• [Documento]:
::::::
Antes de embarcar para Porto Alegre, na última quinta-feira (9), a jornalista Miriam Leitão escreveu no grupo da família: “Vou ali ser feliz”. Talvez tenha dito “e já volto”, mas isso ela não contou no discurso emocionado que fez ao receber o título de doutora honoris causa da Universidade La Salle, em Canoas, depois de autografar dezenas de livros para estudantes, professores e admiradores que foram conhecê-la. Miriam contou que o número 7 é o número de sua vida.
Nascida em 7 de abril de 1953 na distante Caratinga, em Minas Gerais, Miriam é titular da cadeira número 7 da Academia Brasileira de Letras, que tem como patrono o poeta Castro Alves. Foi a sétima pessoa a receber o título de doutor honoris causa do Centro Universitário La Salle e a primeira mulher a ter sua foto na galeria que inclui o jurista italiano Luigi Ferrajoli.
Acalmem-se os que consideram indelicado mencionar a idade de uma mulher, porque Miriam não tem esse tipo de problema. Aos 72 anos, é uma mulher plural sob todos os pontos de vista. No passado, atacada pela esquerda. Nos últimos anos tem sido alvo preferencial da direita. Passou de neoliberal a comunista nas redes sociais por defender a democracia, o meio ambiente, a ciência e os direitos humanos.
Miriam não é plural apenas por desagradar a esquerda e a direita em momentos políticos diferentes. Aos 19 anos, grávida do primeiro filho, foi presa e torturada pela ditadura militar. Julgada, foi absolvida porque provou que não tinha envolvimento com a luta armada. A única arma que empunha, há mais de meio século, é a palavra. E como sabe usar as palavras essa mineira (meio carioca), que escreve análises políticas com a mesma desenvoltura com que transita pelo mundo da crônica, da literatura infantil, dos textos densos sobre meio ambiente, uma das suas maiores preocupações.
::::::
• [Listagem exibida]:
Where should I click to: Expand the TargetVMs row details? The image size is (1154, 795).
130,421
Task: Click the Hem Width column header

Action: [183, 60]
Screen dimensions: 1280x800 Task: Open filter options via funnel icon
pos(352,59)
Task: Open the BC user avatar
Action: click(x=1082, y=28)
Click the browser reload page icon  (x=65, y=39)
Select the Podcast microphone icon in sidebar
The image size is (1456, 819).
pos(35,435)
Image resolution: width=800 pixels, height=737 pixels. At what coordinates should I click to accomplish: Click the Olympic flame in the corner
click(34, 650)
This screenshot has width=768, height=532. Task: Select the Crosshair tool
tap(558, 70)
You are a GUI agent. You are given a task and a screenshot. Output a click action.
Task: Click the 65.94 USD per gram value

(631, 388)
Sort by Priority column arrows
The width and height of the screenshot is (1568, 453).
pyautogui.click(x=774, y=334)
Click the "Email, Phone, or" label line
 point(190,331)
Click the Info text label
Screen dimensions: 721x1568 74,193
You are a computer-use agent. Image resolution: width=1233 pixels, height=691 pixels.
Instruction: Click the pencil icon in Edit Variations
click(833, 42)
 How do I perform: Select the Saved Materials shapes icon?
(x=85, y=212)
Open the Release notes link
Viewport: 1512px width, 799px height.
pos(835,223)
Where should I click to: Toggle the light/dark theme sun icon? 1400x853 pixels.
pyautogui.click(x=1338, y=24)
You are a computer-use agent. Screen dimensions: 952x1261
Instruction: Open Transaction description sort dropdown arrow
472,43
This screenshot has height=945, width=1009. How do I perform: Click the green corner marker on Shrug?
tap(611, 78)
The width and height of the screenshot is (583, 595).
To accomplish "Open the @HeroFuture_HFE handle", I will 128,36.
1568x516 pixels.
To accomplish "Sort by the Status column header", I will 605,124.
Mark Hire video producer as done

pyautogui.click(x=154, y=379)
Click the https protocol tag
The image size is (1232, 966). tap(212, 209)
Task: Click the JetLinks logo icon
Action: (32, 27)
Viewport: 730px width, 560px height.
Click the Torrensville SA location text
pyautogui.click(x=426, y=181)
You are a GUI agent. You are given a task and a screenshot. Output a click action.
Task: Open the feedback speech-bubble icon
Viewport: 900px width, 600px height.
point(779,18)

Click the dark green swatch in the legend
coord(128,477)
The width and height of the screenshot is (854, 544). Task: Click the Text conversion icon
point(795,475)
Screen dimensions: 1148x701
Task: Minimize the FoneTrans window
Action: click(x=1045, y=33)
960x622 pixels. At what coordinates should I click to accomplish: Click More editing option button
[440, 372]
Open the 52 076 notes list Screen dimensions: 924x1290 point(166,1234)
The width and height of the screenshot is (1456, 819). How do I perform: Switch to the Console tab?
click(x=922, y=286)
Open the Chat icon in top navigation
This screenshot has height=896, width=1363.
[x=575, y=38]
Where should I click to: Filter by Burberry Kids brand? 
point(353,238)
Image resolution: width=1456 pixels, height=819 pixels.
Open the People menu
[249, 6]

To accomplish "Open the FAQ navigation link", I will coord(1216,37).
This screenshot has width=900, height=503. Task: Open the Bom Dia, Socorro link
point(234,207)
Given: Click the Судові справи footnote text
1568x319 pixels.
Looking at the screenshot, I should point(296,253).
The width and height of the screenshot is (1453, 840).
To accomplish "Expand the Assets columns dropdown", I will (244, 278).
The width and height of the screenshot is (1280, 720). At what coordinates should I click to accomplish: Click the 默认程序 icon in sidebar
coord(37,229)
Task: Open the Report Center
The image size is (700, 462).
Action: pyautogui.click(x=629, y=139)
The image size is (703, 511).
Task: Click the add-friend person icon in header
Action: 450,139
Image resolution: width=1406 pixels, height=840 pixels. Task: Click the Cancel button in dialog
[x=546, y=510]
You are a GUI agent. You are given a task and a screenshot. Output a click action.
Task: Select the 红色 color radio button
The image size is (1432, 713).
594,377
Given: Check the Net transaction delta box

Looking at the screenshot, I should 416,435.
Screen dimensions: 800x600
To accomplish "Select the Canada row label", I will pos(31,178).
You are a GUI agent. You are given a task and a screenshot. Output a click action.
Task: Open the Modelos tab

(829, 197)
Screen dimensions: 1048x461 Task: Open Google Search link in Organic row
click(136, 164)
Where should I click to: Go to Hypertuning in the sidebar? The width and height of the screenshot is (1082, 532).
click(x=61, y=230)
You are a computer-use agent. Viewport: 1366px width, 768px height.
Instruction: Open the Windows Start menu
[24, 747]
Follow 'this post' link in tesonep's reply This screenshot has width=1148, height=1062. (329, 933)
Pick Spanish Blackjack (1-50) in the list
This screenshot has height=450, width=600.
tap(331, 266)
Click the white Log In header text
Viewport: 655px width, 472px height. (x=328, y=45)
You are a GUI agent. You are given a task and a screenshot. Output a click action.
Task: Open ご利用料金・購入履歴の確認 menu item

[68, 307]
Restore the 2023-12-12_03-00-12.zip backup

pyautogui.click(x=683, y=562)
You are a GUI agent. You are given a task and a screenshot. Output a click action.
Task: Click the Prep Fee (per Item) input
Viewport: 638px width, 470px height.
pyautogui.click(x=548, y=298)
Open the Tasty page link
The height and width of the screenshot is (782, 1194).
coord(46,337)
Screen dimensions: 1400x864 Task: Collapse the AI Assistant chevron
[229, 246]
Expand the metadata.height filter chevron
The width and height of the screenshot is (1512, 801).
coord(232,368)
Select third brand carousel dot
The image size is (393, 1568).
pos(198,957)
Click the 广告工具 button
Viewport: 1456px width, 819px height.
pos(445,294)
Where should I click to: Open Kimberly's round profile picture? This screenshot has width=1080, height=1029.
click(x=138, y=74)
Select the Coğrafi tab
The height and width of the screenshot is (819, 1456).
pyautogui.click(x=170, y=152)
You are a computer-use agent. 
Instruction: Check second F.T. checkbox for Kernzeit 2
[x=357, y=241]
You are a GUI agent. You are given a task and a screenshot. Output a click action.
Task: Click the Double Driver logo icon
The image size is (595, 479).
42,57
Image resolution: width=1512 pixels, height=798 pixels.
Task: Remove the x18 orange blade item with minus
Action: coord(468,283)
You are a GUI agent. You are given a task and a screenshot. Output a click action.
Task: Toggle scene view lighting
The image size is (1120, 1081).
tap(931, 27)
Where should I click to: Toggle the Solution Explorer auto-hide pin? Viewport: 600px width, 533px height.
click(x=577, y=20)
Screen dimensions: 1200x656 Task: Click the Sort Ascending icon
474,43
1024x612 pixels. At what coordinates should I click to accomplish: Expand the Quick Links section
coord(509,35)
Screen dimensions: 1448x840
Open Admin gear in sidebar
::::::
• [Suas tarefas]:
1. No texto sobre Miriam Leitão, qual é o número da cadeira que ela ocupa na Academia Brasileira de Letras?
2. Transcreva do texto sobre Miriam Leitão o trecho que começa em "Nascida em 7" e vai até "os direitos humanos.".

• [Soluções]:
1. A cadeira número 7.

2.
Nascida em 7 de abril de 1953 na distante Caratinga, em Minas Gerais, Miriam é titular da cadeira número 7 da Academia Brasileira de Letras, que tem como patrono o poeta Castro Alves. Foi a sétima pessoa a receber o título de doutor honoris causa do Centro Universitário La Salle e a primeira mulher a ter sua foto na galeria que inclui o jurista italiano Luigi Ferrajoli.
Acalmem-se os que consideram indelicado mencionar a idade de uma mulher, porque Miriam não tem esse tipo de problema. Aos 72 anos, é uma mulher plural sob todos os pontos de vista. No passado, atacada pela esquerda. Nos últimos anos tem sido alvo preferencial da direita. Passou de neoliberal a comunista nas redes sociais por defender a democracia, o meio ambiente, a ciência e os direitos humanos.